Crime in foreign places

I usually read the article in the Sunday NYT’s Book Review section that gives a brief summary of the plots of new books.  Each week the focus is on another genre.  I, of course, always read this article when the author writes about new crime novels.

Last week the focus was on four crime novels with foreign settings.  This article complements the list that Nancy Russell recently compiled.  All four look like winners.

“The Other Child” by German author Charlotte Link is set in the English countryside.  The story centers on Fiona Swales, who during the war was one of the children evacuated to the English countryside in 1940.  The story picks up Fiona’s story in 2008.  She has relocated to Yorkshire and reconnects with a family she knew during the war.  Marily Stasio, the author of this article, calls this a psychological thriller.

Peter Lovesay’s new novel about his detective Peter Diamond is called “The Tooth Tattoo.”  Diamond works in the English city of  Bath.  Described as a well-written procedural murder mystery, “The Tooth Tattoo” deals with a Japanese music lover who comes to Bath to hear a celebrated string quartet.

Philip Kerr is back with another Bernie Gunther, no relation, mystery.  Gunther is a police detective in Germany during WWII.  I have read several of the novels in this series and found them to be well written mysteries with very interesting backstories dealing with Germany during the war.

Finally, D.A. Mishani has written his first mystery.  Set in Tel Aviv, Inspector Avraham Avraham is involved in a case dealing with a missing 16-year old.  Avraham is plagued with self doubt as he investigates this case.

A good mystery story set in a foreign locale–who could ask for anything more.

Captain Underpants makes the hit list

The “Captain Underpants” series by Dave Pilkey took the top spot in the American Library Association’s annual list of most challenged books.  The “Fifty Shades of Grey” trilogy received fewer complaints than the popular series about this superhero.

In an article last week in the “Bergen Record, ” several public and school librarian expressed surprise that this extremely popular series had received that dubious honor.  Obviously, potty humor has a great attractive to readers of a certain age.  Parents, reported on by these librarians, although not thrilled with the Captain Underpants obsession, have not asked to have it removed from their shelves.  Many parents, on the contrary, are happy that their reluctant readers are reading.

Several librarians feel that the popularity of this series, especially with boys, reflects a lack of “quality options” for the elementary age male population.

Dave Pilkey was quoted as saying, “It’s pretty exciting to be on a list that frequently features Mark Twain, Harper Lee, and Maya Angelou.”  He was worried that some parents will see the list and discourage their children from reading the books for themselves.He probably need not worry about that problem in this area because those librarians interviewed say that their greatest issue is having enough copies to meet the demand.

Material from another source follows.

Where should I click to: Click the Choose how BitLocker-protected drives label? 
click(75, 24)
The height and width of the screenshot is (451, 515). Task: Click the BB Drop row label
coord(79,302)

I checked our statistics for the series and the numbers are way up.

Earth Day for kids

In my school this week we read the play “The Lorax” by Dr. Seuss. Other books I recommended (besides gardening books and  Al Gore’s “Inconvenient Truth”) include: biographies of Jane Goodall and Dian Fossey (we have 2 newish picture book bio’s of them), “On Meadowview Street” by Henry Cole JP, and there is also a new picture book biography of Rachel Carson. “One Year in Coal Harbor” by Polly Horvath is one you can recommend for a middle-schooler (the town is protesting the cutting down of trees in a Canadian town).

“Dork Diaries” series by Rachel Renee Russell

In late March there was an article highlighting the author of the popular ‘Dork Diaries’ series. This is a very popular series in my school. Compare it to ‘Wimpy Kid’ for girls. She has sold over 10 million copies in four years.  The author is a 53 year-old African-American, former bankruptcy lawyer.  She chose to make Nikki, her main character, white. She says that “black writers should not be typecast into having only black characters.”  Although her publisher likes to promote diversity, they say there is a  “perception that books with minority characters don’t sell well.”  Is that why there is no author picture included with the Dork books?

“Death of Yesterday”

As a fan of the BBC series “Hamish Macbeth,”  I was happy to see we had the newest in this series.  Written by M.C.Beaton, Hamish is a local officer in the northern Scotland town of Lochdubh.  In “Death of Yesterday” he must solve a series of murders that are occurring in and around his home base.  The murders, it appears, are being committed by a local, who although not very clever, is very lucky in eluding the long arm of the law.

Although there are several murders, the descriptions are not very graphic.  What moves this story along is the setting and the local characters.  Beaton has written more than 25 books in this series, so she knows her characters very well.  Unfortunately, the book gets almost silly towards the end which is not a good thing in a mystery novel.

Maybe I should read one of the earlier books in this series; starting at number 28 was not a good choice.